1. AI: History/Trajectory/Politics/Power
In this workshop we will discuss a range of themes and questions relating to what is called 'AI' in the press and in advertising, but which might be more realistically defined as Machine Learning or 'computational statistics'.
Is AI a completely new, neutral system of knowledge as some commentators might present it, or does it have come with historical and political entanglements? Writers such as Dan McQuillan (2022) and Ruha Benjamin (2019) have written extensively about the connections between AI and racist colonialism, AI and gender, AI and precarious employment.
Together we will map out some of the trajectories and histories of artificial intelligence, including its roots in eugenics and colonial categorisations which enabled slavery. We will discuss whether other forms of knowledge and intelligence are at risk of being overlooked by the power of corporate and media hype. We will also discuss the types of cultural and creative knowledge and interactions which might emerge as alternatives to unsustainable and power-hungry machine learning systems such as ChatGPT.
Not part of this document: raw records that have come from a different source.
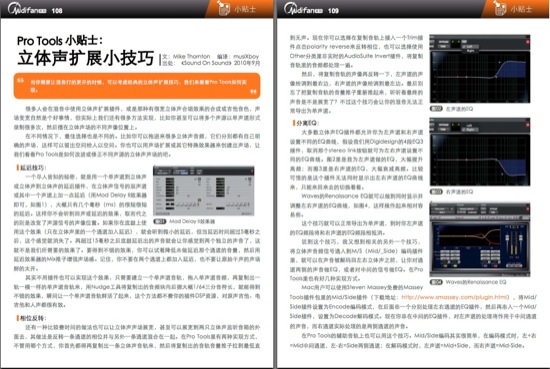Open the smassey.com plugin download link
Image resolution: width=550 pixels, height=369 pixels.
(455, 297)
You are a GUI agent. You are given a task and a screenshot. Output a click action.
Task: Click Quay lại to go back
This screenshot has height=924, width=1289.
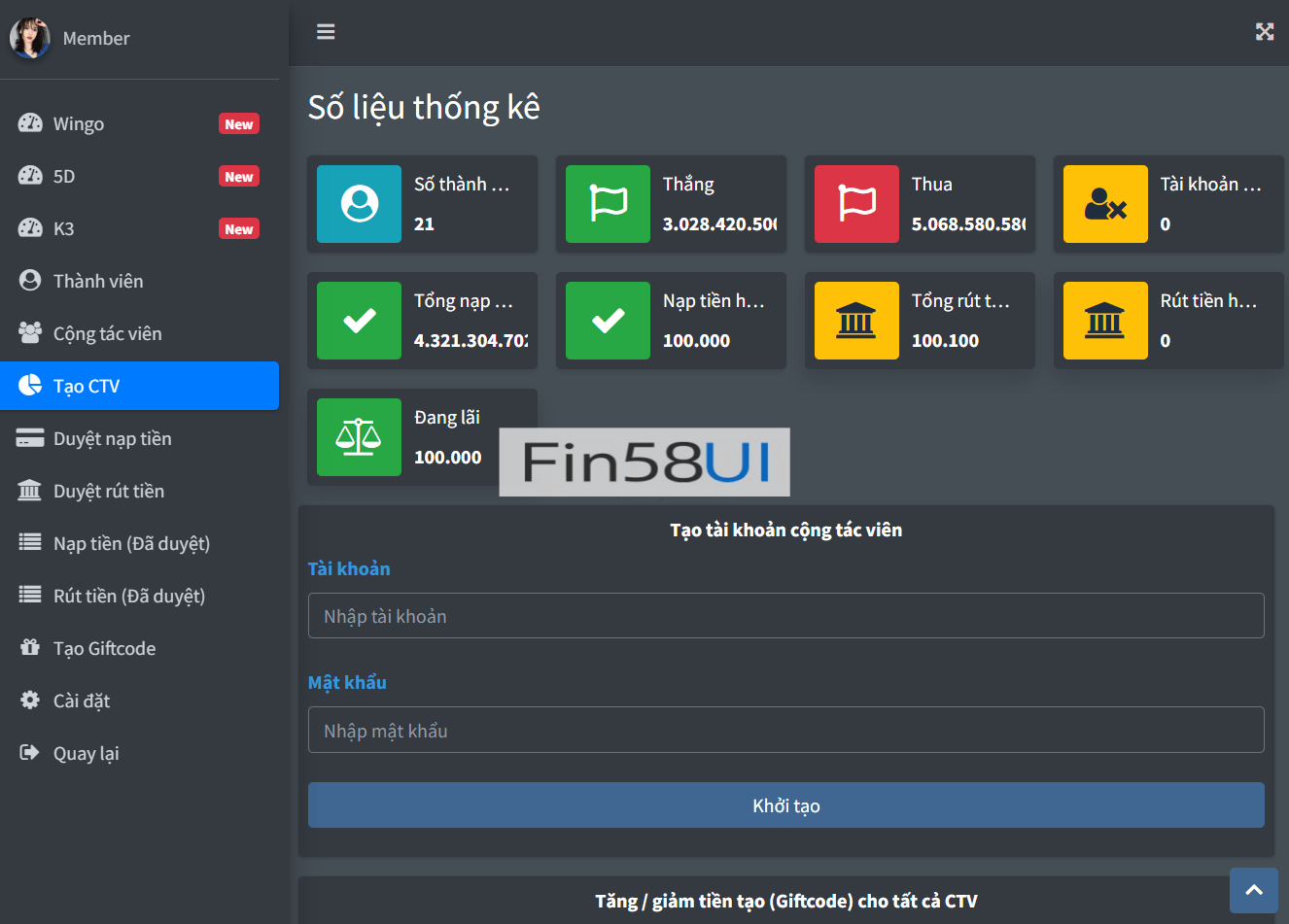86,754
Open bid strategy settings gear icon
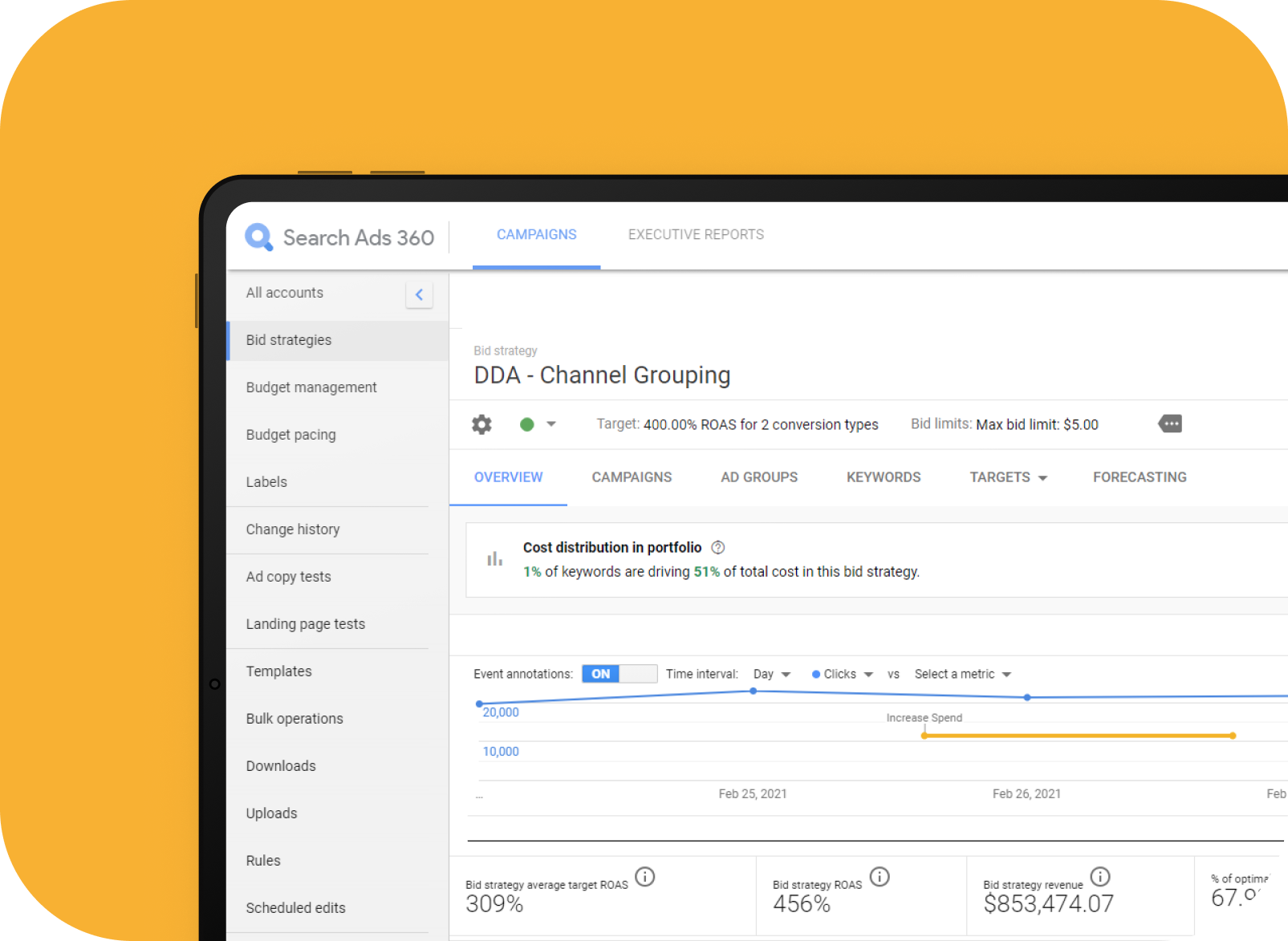This screenshot has width=1288, height=941. [x=481, y=424]
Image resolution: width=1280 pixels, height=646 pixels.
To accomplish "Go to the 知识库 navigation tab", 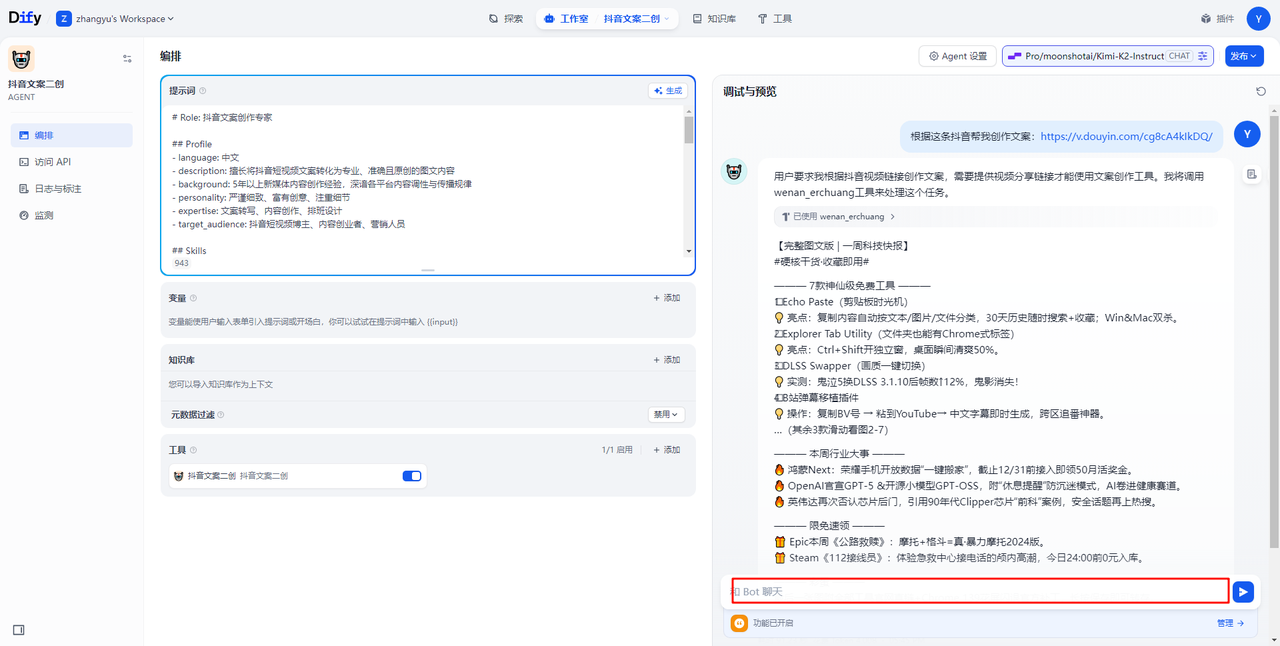I will 714,19.
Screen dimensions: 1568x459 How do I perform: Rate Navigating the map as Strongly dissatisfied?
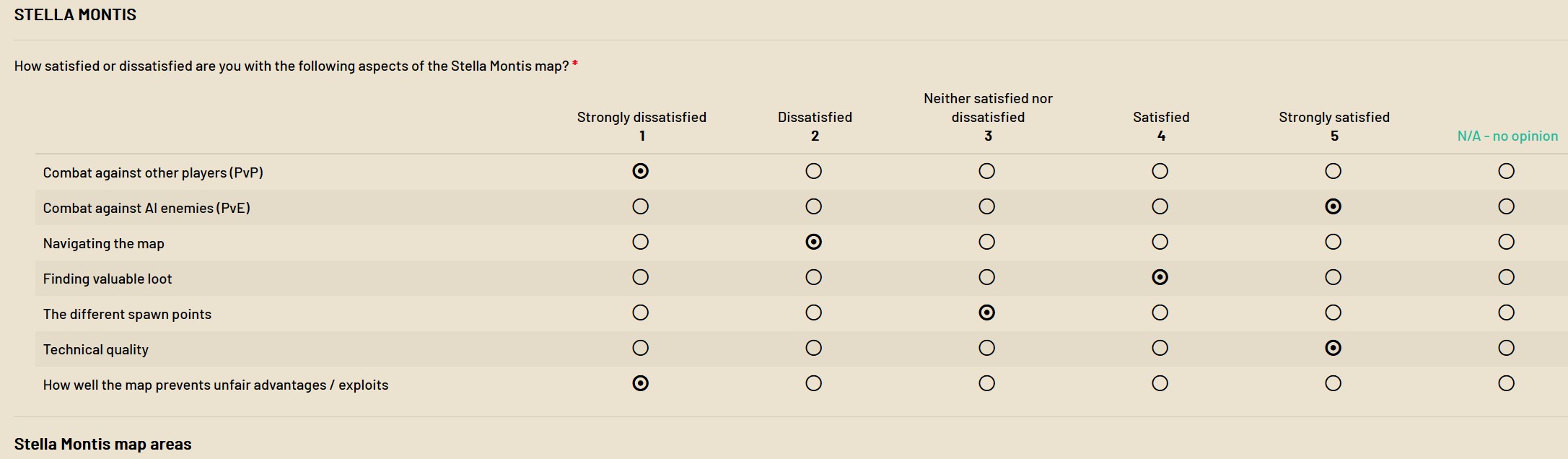pos(640,242)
What can we learn from so-called 'natural intelligence' - from ant colonies, slime and fungi?
Throughout the session we will critically deploy a range of AI systems, for conversation, image generation and sound composition, inviting us to react and interact with the current and historical constructions of artificial intelligence.
Ruha Benjamin (2019) Race After Technology: Abolitionist Tools for the New Jim Code, Durham: Duke University Press
Dan McQuillan (2002) Resisting AI: An Anti-Fascist Approach to Artificial Intelligence, Bristol: Bristol University Press
2. Sensing Ideology
This is both a practical and philosophical workshop, centred around Jennifer Gabrys's short text, 'How To Do Things With Sensors' (2019), but also looking at writers, activists and artists who use sensors to address issues such as surveillance and climate crisis.
We will start off with simple Arduino circuits (an Arduino is a microprocessor) using sensors to detect pollution, temperature and humidity in the area around the NSoTA. Then we will work out how to draw/represent/perform the data generated by our sensors, but we will also draw upon the work of Angela Davis and William Heberling, addressing the potential for alternative approaches to public safety and security that do not rely on surveillance and control, and that are rooted in community-based practices of care and support. We will explore the politics of recognition and the ways in which sensors and surveillance can be used to categorize and regulate bodies, and how this can be resisted through practices of recognition and solidarity.
An Arduino and sensors for each person (about £30 per person)
A laptop or PC running the free software Arduino and Processing (this could be done in pairs)
Angela Y. Davis (2003) Are Prisons Obsolete? New York: An Open Media Book
Jennifer Gabrys (2019) How To Do Things With Sensors, Minnesota: University of Minnesota Press
Heberling, William B. (2022) "STOP SURVEILLING MY GENRE!: On the Biometric Surveillance of (Black Trans) People," Seattle Journal for Social Justice: Vol. 20: Iss. 3, Article 14.